Selon elle le non-lecteur est un mythe. « Si vous ne lisez pas, c’est uniquement parce que vous n’avez pas encore ouvert le livre qui sera le déclic ». C’est d’ailleurs son ambition en tant qu’écrivain : écrire le roman qui sera le sésame vers la lecture et… l’écriture. Un lecteur régulier est également un scripteur expert qui maîtrise la syntaxe et le vocabulaire. Mais pas seulement. « Il muscle également son cerveau, argumente Cassandra O’Donnell, en se questionnant, en cherchant des réponses et en s’ouvrant au monde ».

« Si je suis devenue autrice, c’est justement parce que j’ai beaucoup lu », affirme t-elle. Faute d’avoir à sa disposition d’autres moyens de se distraire et de fuir l’ennui de son quotidien d’adolescente, elle est « tombée » dans la lecture précoce d’A. Malraux et d’A. Camus dès douze ans après avoir dévoré les romans d’aventures de R. L. Stevenson ou ceux de Colette. Plus tard elle a éprouvé le besoin de fuir les dures réalités du journalisme comme les théâtres de conflits , d’où le choix d’un genre où l’imaginaire, la mythologie et la magie dominent : la fantasy.

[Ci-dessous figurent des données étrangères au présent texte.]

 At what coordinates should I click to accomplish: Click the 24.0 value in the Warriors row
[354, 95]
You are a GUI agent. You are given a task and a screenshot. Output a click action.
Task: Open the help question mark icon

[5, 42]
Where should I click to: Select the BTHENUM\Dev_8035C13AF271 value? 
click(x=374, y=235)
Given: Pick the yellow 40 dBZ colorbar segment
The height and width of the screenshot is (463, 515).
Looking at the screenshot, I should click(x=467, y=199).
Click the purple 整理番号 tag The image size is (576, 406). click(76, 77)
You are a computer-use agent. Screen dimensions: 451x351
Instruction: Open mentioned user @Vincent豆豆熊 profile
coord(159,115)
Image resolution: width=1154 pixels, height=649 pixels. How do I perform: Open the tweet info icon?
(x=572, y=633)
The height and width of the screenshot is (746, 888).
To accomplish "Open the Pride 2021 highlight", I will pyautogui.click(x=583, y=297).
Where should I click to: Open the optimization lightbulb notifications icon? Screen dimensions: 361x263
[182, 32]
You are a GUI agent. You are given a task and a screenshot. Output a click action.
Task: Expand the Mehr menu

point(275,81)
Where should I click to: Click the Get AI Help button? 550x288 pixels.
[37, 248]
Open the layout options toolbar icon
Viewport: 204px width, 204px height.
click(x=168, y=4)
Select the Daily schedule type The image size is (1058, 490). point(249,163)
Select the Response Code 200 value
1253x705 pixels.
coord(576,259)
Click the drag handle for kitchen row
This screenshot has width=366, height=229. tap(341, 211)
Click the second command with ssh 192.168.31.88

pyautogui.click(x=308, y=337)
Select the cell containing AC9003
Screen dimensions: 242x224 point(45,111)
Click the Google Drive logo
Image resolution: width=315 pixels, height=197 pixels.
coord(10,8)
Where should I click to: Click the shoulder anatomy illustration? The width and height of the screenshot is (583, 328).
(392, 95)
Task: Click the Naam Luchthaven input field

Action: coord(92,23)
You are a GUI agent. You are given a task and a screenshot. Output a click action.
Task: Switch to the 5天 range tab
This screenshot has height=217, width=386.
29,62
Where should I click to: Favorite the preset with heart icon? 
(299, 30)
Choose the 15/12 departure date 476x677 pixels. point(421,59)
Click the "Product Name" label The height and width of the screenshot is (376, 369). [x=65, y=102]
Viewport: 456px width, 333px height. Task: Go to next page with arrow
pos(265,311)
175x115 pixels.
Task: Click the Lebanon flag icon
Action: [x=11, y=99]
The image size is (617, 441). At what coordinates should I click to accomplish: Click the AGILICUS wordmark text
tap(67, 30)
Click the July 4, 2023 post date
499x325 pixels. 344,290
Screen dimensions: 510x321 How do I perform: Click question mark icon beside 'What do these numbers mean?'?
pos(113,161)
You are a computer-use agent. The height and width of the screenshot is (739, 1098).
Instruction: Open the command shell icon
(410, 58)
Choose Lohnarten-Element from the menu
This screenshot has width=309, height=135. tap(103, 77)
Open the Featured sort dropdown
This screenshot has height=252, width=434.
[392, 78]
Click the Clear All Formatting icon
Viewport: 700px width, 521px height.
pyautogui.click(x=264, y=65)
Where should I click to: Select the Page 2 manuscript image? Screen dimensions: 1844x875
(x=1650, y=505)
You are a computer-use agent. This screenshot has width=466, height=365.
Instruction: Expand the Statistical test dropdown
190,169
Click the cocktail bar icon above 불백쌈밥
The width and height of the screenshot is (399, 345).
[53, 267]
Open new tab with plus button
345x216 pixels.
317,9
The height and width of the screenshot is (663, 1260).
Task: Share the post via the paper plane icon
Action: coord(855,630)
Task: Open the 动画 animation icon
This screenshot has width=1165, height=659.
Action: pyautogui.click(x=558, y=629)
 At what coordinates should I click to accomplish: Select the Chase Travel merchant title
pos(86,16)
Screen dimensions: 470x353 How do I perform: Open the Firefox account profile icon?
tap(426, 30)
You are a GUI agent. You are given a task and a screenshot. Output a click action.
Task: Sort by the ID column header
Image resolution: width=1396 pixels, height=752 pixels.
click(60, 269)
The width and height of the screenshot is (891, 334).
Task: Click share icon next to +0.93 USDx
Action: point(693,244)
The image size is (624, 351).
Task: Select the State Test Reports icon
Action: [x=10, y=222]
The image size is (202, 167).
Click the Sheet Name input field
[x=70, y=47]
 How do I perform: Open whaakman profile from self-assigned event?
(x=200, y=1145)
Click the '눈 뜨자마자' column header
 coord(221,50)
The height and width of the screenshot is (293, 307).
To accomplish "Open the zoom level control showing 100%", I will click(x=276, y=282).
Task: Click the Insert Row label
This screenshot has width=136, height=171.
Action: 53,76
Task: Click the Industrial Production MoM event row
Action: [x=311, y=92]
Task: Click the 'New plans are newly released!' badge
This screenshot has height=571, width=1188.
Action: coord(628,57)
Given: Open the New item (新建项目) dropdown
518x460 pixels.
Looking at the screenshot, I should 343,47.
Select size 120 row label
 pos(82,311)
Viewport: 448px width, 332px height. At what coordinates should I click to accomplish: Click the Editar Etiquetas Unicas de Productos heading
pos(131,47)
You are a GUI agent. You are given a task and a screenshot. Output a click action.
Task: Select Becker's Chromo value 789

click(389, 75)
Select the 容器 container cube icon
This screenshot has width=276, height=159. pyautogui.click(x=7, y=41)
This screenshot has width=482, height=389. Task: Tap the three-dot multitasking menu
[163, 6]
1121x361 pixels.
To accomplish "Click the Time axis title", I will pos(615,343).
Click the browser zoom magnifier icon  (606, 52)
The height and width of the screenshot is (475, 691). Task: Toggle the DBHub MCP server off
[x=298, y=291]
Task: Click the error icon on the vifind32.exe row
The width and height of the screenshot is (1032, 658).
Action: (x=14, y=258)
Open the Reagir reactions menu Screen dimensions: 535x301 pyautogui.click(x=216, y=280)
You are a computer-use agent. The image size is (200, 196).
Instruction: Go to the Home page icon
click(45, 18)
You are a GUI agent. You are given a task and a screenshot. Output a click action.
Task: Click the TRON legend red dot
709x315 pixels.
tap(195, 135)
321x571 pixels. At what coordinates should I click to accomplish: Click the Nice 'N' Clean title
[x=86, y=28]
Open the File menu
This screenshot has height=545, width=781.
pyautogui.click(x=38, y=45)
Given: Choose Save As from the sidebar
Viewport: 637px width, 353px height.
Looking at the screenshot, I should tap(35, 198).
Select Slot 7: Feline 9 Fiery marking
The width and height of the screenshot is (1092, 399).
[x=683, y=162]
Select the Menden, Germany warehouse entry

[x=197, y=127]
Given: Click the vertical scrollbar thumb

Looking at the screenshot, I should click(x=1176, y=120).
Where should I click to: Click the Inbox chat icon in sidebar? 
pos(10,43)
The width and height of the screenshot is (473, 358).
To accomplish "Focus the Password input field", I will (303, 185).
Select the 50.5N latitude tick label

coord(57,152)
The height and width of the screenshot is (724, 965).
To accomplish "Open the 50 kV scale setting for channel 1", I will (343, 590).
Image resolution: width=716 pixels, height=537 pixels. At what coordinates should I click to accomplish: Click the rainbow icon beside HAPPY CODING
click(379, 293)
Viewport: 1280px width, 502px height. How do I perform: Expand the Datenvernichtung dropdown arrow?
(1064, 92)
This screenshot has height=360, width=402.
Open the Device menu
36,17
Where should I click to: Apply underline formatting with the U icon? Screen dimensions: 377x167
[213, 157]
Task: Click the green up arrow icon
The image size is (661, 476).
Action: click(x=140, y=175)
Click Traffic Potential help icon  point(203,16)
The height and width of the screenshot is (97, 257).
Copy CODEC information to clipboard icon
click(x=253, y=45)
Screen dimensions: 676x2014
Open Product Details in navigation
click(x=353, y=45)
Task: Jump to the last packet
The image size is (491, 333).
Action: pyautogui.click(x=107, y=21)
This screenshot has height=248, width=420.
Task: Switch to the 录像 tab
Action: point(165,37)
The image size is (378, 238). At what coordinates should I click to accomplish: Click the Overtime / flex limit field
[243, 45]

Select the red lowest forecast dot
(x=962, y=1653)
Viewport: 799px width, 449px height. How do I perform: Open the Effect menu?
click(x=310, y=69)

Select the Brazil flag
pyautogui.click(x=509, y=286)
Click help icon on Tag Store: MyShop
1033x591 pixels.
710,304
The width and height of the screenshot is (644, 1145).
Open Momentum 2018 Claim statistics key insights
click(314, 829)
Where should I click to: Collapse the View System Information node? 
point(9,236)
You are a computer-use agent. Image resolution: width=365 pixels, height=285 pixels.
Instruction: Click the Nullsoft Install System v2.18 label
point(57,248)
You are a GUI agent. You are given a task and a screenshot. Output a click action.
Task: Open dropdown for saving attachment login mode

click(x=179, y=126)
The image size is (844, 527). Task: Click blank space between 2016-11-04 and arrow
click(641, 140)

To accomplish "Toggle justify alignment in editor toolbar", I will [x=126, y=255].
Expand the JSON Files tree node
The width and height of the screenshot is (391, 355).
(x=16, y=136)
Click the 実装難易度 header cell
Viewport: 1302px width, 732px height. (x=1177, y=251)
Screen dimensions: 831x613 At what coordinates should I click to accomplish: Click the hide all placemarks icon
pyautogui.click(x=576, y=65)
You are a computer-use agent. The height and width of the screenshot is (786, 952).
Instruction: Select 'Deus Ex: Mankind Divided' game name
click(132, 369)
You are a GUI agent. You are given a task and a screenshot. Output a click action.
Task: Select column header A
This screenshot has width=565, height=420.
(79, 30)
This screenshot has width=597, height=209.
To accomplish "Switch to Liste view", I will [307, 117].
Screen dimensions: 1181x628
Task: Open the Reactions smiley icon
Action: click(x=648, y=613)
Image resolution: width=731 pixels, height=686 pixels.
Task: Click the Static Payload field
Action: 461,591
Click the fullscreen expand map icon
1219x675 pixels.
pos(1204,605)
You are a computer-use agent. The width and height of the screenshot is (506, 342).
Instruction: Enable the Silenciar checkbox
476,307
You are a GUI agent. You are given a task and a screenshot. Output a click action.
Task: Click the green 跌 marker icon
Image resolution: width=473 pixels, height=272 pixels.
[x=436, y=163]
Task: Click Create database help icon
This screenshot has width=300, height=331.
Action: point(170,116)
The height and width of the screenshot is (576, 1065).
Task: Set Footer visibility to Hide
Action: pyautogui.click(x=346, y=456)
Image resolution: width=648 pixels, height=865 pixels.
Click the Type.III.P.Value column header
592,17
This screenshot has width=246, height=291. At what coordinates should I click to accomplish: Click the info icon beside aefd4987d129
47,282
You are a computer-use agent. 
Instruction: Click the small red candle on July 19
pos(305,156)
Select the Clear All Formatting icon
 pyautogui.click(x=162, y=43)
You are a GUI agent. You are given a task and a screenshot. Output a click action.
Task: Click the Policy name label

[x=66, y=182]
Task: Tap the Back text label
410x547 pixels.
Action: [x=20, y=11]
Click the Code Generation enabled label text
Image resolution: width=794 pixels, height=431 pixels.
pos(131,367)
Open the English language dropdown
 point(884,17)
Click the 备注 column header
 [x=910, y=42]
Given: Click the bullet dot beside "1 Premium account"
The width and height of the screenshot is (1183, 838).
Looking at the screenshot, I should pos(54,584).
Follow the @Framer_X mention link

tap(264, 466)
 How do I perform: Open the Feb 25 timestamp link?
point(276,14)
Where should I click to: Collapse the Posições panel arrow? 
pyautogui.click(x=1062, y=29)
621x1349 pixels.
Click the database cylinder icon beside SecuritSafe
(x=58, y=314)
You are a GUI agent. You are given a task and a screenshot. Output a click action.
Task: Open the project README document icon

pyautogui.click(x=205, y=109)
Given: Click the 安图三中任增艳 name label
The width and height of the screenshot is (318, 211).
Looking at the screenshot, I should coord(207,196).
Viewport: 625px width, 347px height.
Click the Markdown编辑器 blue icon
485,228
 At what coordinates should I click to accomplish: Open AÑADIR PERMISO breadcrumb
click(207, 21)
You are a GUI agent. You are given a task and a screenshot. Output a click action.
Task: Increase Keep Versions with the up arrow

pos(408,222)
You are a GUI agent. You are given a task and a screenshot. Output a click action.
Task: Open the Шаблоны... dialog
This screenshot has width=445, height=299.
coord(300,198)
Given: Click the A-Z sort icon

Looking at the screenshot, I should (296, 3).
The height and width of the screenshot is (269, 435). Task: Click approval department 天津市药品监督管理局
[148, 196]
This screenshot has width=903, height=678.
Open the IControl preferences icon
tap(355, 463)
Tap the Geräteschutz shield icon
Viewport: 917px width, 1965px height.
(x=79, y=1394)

A la question d’un élève allophone qui lui demande si quelqu’un qui n’a pas été scolarisé peut devenir un auteur, elle répond sans ambages : « Si tu sais parler, tu sais raconter des histoires. » L’imagination n’est pas l’apanage de quelques-uns. C’est un pouvoir détenu par tous mais que certains ignorent. Écrire c’est rentrer dans un monde clos, une autre dimension dont elle seule a la clé. Mais qu’elle partage volontiers avec ses lecteurs et surtout le lecteur de demain, celui qui reste à conquérir dans une quête sans cesse renouvelée à chaque nouveau titre. Un challenge qu’elle relève avec brio et un engagement sans faille.